In another project, Kontny and his team are investigating another substance that might be able to stop the growth of Ewing sarcoma. The substance in question is known as treosulfan, and has been shown to be an effective alternative to busulfan, the currently used drug. Treosulfan and busulfan can intercalate into the DNA of tumour cells, thereby inhibiting DNA replication. This kind of damage also induces the cellular apoptosis programme. The Freiburg scientists were able to show in mice and in the test tube that treosulfan was more effective than busulfan.
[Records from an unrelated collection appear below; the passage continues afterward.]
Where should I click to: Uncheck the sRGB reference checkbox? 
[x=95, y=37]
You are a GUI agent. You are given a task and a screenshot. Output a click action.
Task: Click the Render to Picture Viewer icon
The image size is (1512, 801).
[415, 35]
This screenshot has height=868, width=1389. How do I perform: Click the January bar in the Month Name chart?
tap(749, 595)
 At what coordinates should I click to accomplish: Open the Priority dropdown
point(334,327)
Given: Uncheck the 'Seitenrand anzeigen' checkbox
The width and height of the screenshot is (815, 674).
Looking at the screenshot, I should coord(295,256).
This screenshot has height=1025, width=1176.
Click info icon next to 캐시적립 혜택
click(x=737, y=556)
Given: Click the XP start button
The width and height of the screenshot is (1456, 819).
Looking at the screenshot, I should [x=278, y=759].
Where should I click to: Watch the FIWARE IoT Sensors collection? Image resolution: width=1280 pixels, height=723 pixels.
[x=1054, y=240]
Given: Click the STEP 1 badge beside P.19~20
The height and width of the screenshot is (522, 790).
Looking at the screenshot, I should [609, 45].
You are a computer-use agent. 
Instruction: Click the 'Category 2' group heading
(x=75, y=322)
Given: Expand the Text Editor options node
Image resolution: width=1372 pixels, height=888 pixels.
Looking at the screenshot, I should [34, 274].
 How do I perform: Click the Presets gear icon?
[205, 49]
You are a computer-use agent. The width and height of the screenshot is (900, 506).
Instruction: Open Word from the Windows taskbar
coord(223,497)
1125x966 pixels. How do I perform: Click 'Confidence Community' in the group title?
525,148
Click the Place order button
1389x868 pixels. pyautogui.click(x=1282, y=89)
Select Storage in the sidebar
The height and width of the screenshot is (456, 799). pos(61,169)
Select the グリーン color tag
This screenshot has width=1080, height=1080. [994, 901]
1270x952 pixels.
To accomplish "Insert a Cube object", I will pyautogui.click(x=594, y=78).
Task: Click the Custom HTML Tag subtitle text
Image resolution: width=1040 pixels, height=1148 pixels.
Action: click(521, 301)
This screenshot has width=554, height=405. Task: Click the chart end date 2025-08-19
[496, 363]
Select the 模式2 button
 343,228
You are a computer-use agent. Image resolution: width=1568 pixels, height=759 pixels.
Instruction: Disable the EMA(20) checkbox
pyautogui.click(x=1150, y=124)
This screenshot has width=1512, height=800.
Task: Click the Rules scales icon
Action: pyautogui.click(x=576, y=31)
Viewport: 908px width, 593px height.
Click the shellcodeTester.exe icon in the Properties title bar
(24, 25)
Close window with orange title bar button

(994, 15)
In contrast to busulfan, treosulfan does not lead to the lung problems that are often experienced by patients undergoing radiotherapy. "In a new study, we will test treosulfan in patients from the high-risk group, i.e. patients who require radiotherapy," said Kontny. Kontny and his team might potentially be able to detect much earlier than is currently possible whether tumour cells are responding to drugs such as TRAIL or treosulfan. Working in cooperation with radiologists, Kontny and his team have developed an imaging technique that indicates whether a therapy is successful even before the tumour has started to reduce in size. Previously, tumours had to show growth differences before a statement could be made as to whether the patient was responding to treatment or not.